_Work to complete:_ Copy only those lines which run from the line containing "Image resolution: width=800" to the end of the entries below, both inclusive, exactly as written and with no pictures.

+++ Dataset records

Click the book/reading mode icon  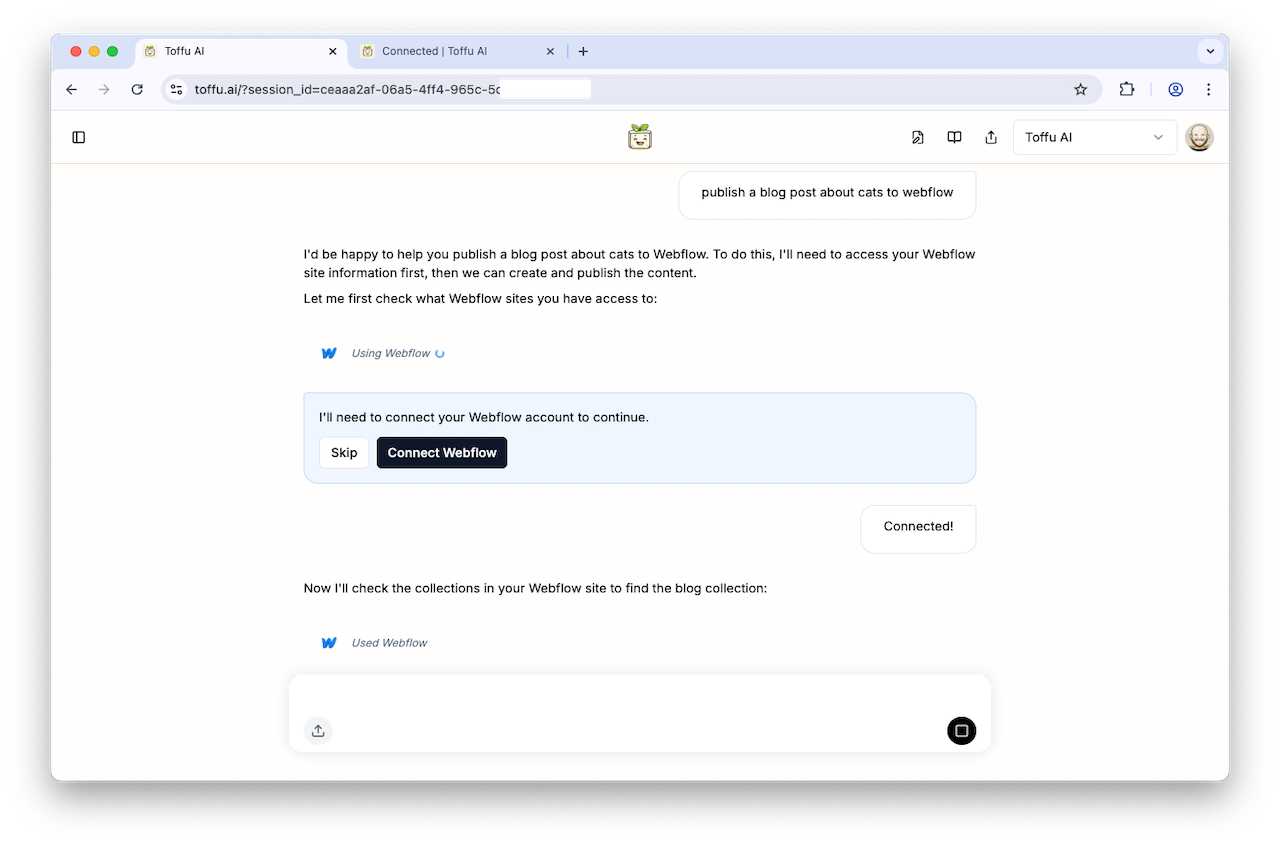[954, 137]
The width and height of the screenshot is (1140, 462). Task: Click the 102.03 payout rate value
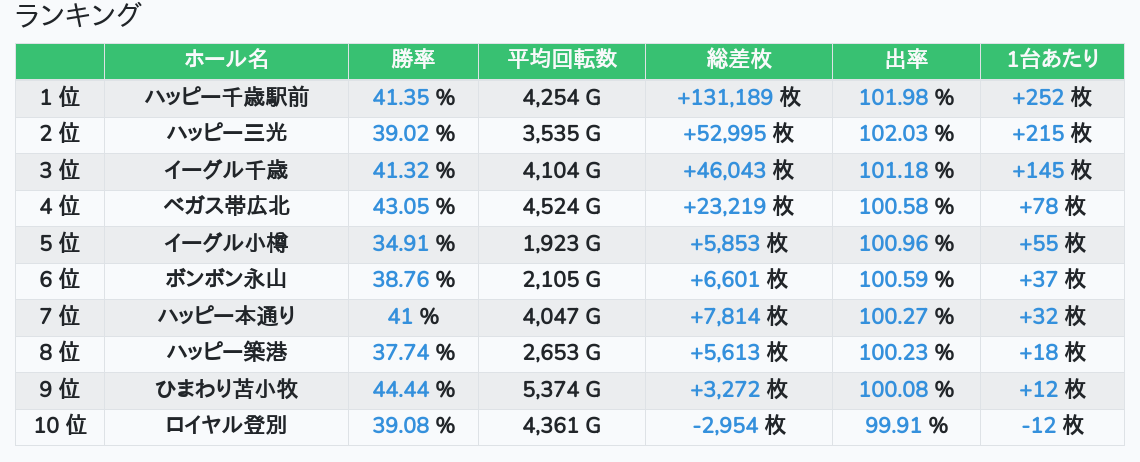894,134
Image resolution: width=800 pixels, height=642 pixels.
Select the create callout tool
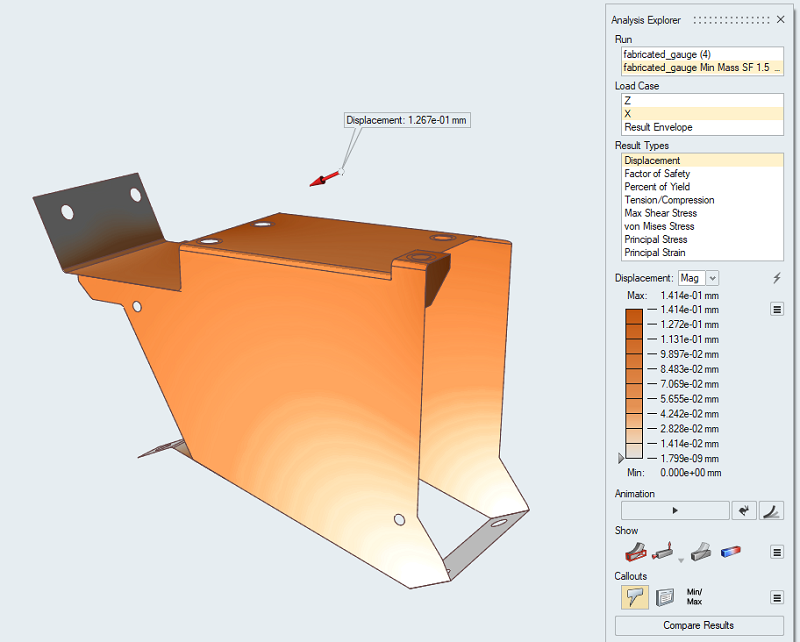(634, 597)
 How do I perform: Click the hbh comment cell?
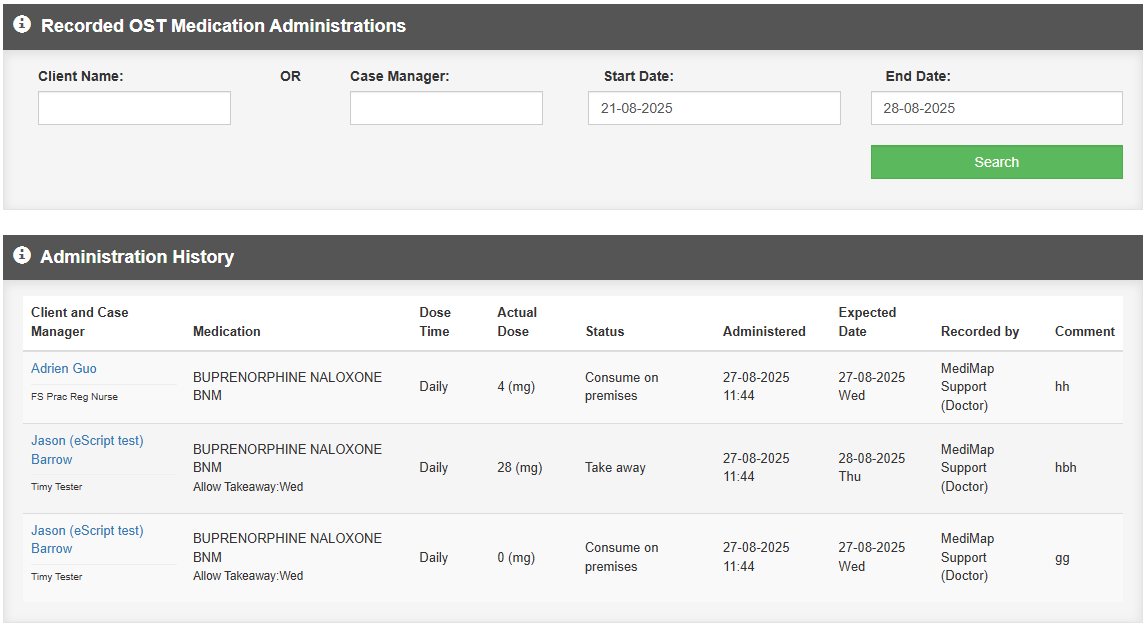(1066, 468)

++++++

_Exercise output:_
Image resolution: width=800 pixels, height=642 pixels.
Select the create callout tool
(634, 597)
 How do I perform: Click the hbh comment cell?
(1066, 468)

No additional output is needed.